The Vikings were a seafaring people from the late eighth to early 11th century who established a name for themselves as traders, explorers and warriors. They discovered the Americas long before Columbus and could be found as far east as the distant reaches of Russia. While these people are often attributed as savages raiding the more civilized nations for treasure and women, the motives and culture of the Viking people are much more diverse. These raiders also facilitated many changes throughout the lands from economics to warfare.
Many modern perceptions of Vikings found their origins through Catholic propaganda. Upon the sacking of multiple Christian facilities and the loss of countless relics and treasures, the Catholic ministry sought to dehumanize them. Until Queen Victoria’s rule of Britain, the Vikings were still portrayed as a violent and barbaric people. During the 19th and 20th centuries, perceptions changed to the point where Vikings were glamorized as noble savages with horned helmets, a proud culture and a feared prowess in battle.
With regards to the more popular Viking myths created through these misperceptions, the following are proven to be clearly false according to historical record:
1. Vikings wore horned helmets
Vikings traditionally went bareheaded or wore simple leather and metal-frame helmets with the occasional face guard. The idea behind horned helmets came about from the Viking revival during Victoria’s reign.
2. They were filthy and unkempt
Archaeologists find evidence on a regular basis of combs, spoons and other grooming utensils that indicate the Viking people were very keen on maintaining personal hygiene.

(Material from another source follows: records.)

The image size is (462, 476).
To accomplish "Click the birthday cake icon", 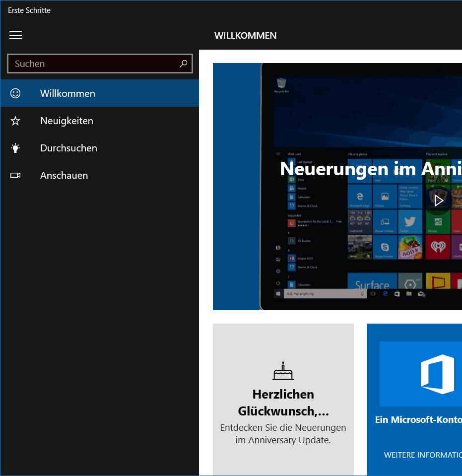I will tap(283, 371).
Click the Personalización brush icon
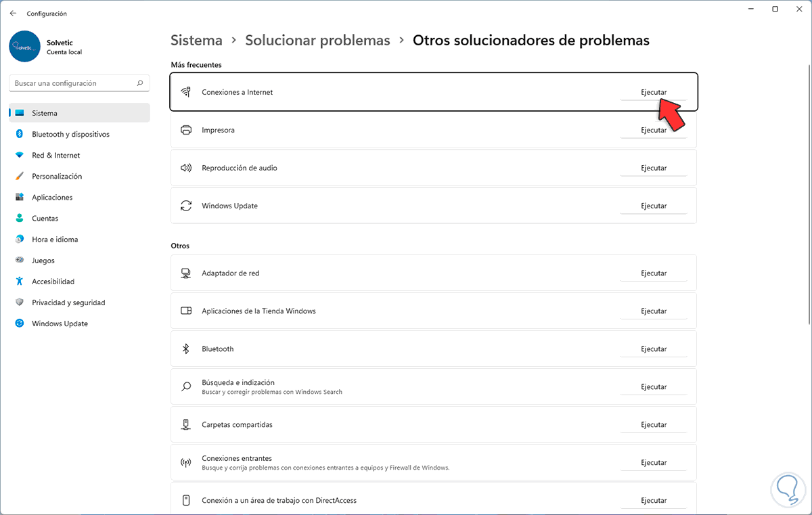The width and height of the screenshot is (812, 515). tap(20, 176)
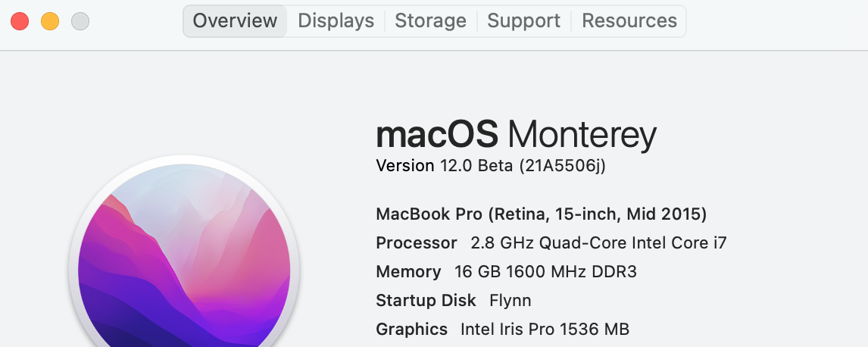Open the Storage tab
Viewport: 868px width, 347px height.
click(430, 21)
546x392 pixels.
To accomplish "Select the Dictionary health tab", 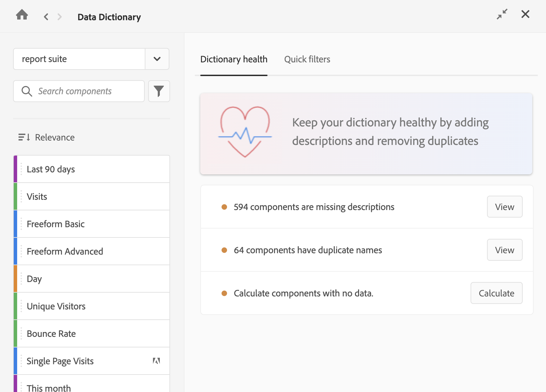I will coord(234,59).
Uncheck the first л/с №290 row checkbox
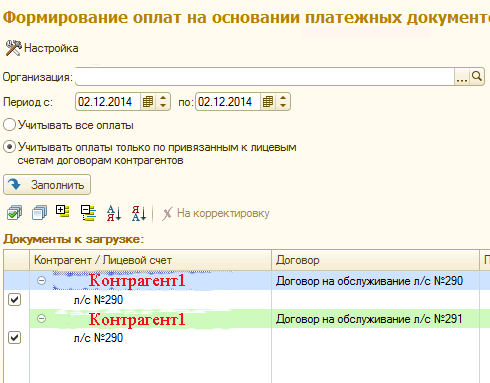 (14, 299)
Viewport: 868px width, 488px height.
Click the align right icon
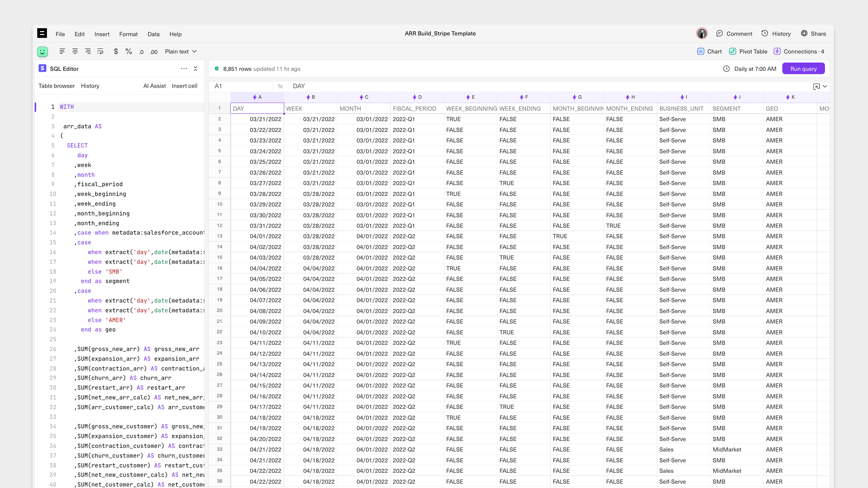88,51
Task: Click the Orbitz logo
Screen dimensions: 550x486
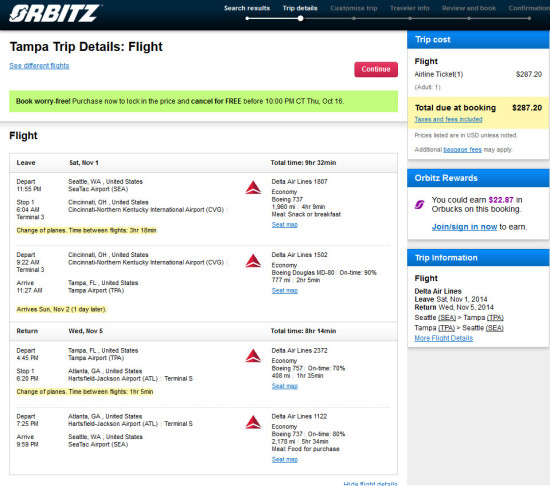Action: pos(55,13)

3. They spent all their time raiding and warring
While raiding proved an excellent source of income, many of the Vikings held farms back in their homeland that their wives maintained during Viking season. When the men returned home from a raid, they resumed their normal routine of farming.
4. Vikings were a unified army
Due to the difficult geographic location, the Scandinavian people were very spread out to conserve limited farmland. In addition, the penetration of Christianity caused many great divisions among the people still worshiping the traditional Nordic pantheon, further emphasizing the divided nature of the people.
5. They were large and heavily muscled
Due to the short summer seasons, growing crops was difficult and resources were always scarce. As a result, many of the Scandinavian people were much smaller than commonly depicted due to limited food sources.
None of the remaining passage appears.